PROVIDED PASSAGE ▸
\documentclass[11pt]{article}
\usepackage{geometry}
\geometry{letterpaper}
%\geometry{landscape}
\usepackage[parfill]{parskip}
\usepackage{graphicx}
\usepackage{epstopdf}
\usepackage{algorithmic}
\usepackage{algorithm}
\usepackage{cite}

% math packages
\usepackage{amssymb}
\usepackage{amsmath}
\usepackage{amstext}
\usepackage{dsfont}

% some math commands
\newcommand{\T}{^T}
\newcommand{\reals}{\mathds{R}}
\newcommand{\imags}{\mathds{C}}

% some formatting commands
\newcommand{\fname}[1]{\texttt{#1}}
\newcommand{\code}[1]{\texttt{#1}}
\newcommand{\server}[1]{\texttt{#1}}


\title{CME 212: Basic Statistics}
%\author{Nick Henderson}
%\date{}

\usepackage[pdftex,colorlinks]{hyperref}

\begin{document}
\maketitle


In this assignment you will implement several basic statistics functions
to compute the mean, variance, median and a histogram of a given real
number array. The due date for this assignment is February 1, 2012.

\vspace{-6pt}

\section{Assignment summary}

The major components of the assignment are

\begin{itemize}
\item \fname{stats.h} and \fname{stats.c}: header and implementation files for
  computing statistics.
\item \fname{runstats.c}: a driver file to compute statistics for input data.
\item \fname{makefile}: a GNU Make file to build the executable and compile the
  documentation.
\item \fname{git}: we expect you to use \href{http://git-scm.com/}{git} for
  version control.
\item \fname{readme.tex} and \fname{readme.pdf}: \LaTeX\ documentation for the
  assignment with answers to assignment questions.
\end{itemize}

\section{Assessment}

The assignment will be graded out of 100 points. A total of $50$ points will
be given for perfect functionality of code; $40$ points will be
awarded for
\begin{itemize}
\item design and implementation choices,
\item code readability and commenting,
\item well formatted and written readme with answers to questions,
\item and correctly following \code{make} and \code{git} guidelines.
\end{itemize}
The final $10$ points are assigned to the challenge part of the assignment.

\section{Basic statistics}

Your task is to implement code computing the mean, variance, and median of an
array of doubles.  In addition you are to construct a histogram from an array
of doubles and a given number of bins.  This section describes the function
prototypes and the histogram structure.  All function and type declarations
will reside in \fname{stats.h} with definitions in \fname{stats.c}.  Make sure
to use a proper header guard.

RAW DATA ▸
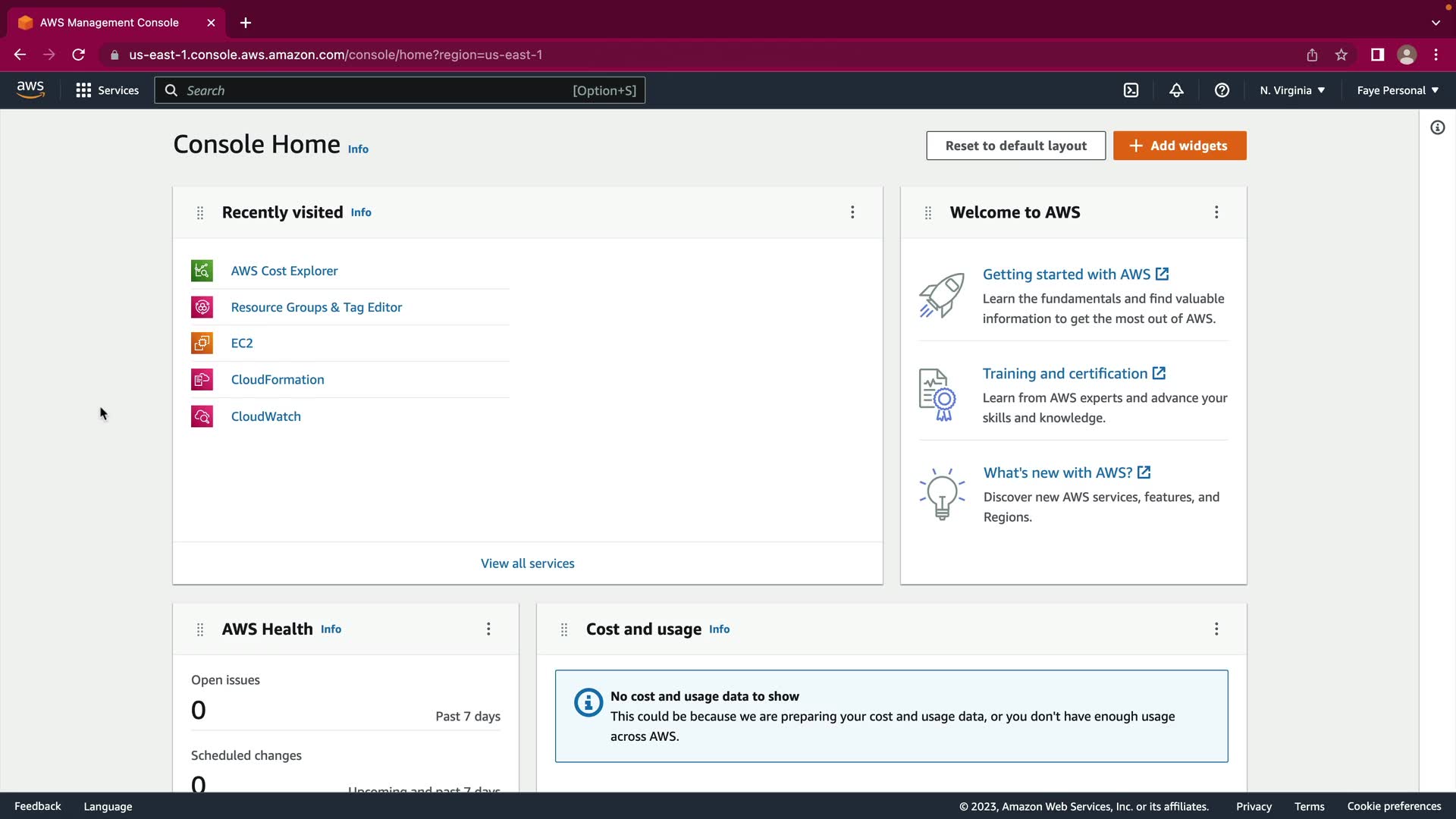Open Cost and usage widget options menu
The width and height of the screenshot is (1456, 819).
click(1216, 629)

--

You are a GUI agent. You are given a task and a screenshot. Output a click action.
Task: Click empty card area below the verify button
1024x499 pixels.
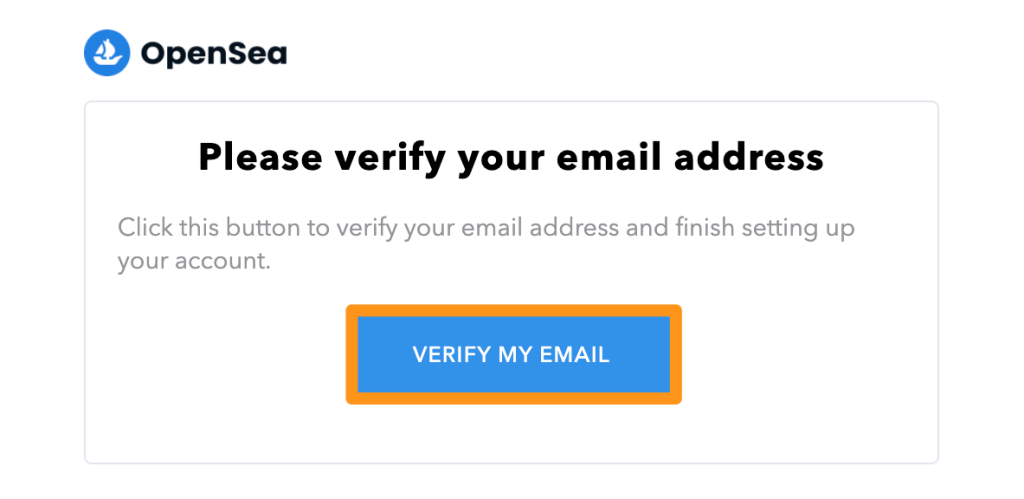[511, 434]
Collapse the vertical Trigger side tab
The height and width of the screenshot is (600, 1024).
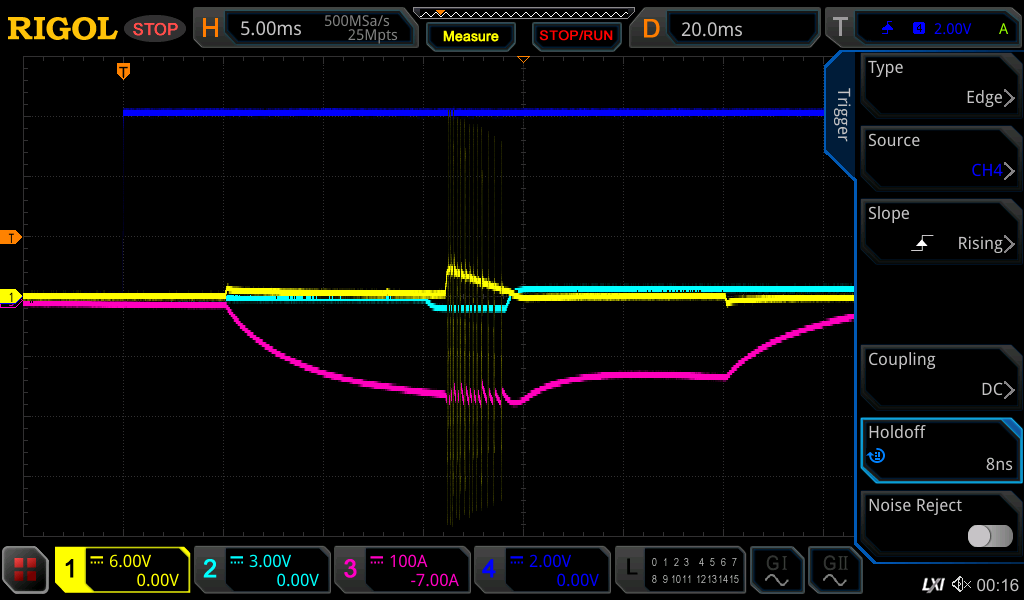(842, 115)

---

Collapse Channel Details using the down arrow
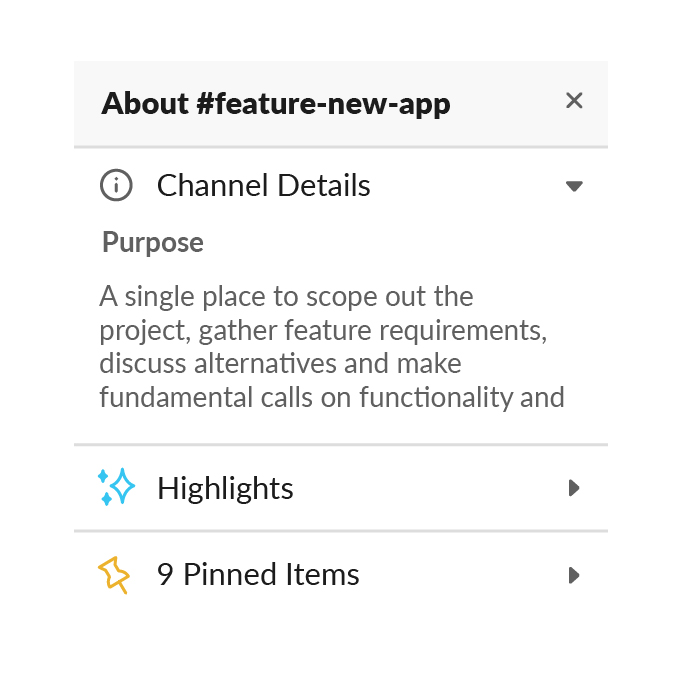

TASK REQUIREMENTS ▸
(A) Rewrite the paragraph of the statistics assignment that begins "Your task is to implement code" as a bulleted list, keeping its main facts.
(B) Carry on the statistics assignment from its final sentence, keeping the same LaTeX style.

RESULTS BY TASK ▸
(A)
- Implement code that computes the mean, variance, and median of an array of doubles.
- Construct a histogram from an array of doubles and a given number of bins.
- This section describes the function prototypes and the histogram structure.
- Place all function and type declarations in stats.h and their definitions in stats.c.
- Use a proper header guard.

(B)
\subsection{Computing the mean}

\begin{verbatim}
// mean takes a pointer to an array of doubles with length n
// and returns the mean
double mean(const double *a, size_t n);
\end{verbatim}

\subsection{Computing the variance}

\begin{verbatim}
// var takes a pointer to an array of doubles with length n
// and returns the variance
// if samp_var == 0, then compute the population variance
// if samp_var != 0, then compute the sample variance
double var(const double *a, size_t n, int samp_var);
\end{verbatim}

\subsection{Computing the median}

For this part it is fine to use an algorithm from some reference
as long as that reference is cited in the readme document.

\begin{verbatim}
// median takes a pointer to an array of doubles with length n
// and stores the median value at med
// median returns 0 for any runtime exception or failure
// and 1 on successful completion
int median(const double *a, size_t n, double *med);
\end{verbatim}

\subsection{Constructing a histogram}

We will create a histogram structure to store the results of the computation.
Let's call this structure \code{hist\_t}, which is short for ``histogram type''.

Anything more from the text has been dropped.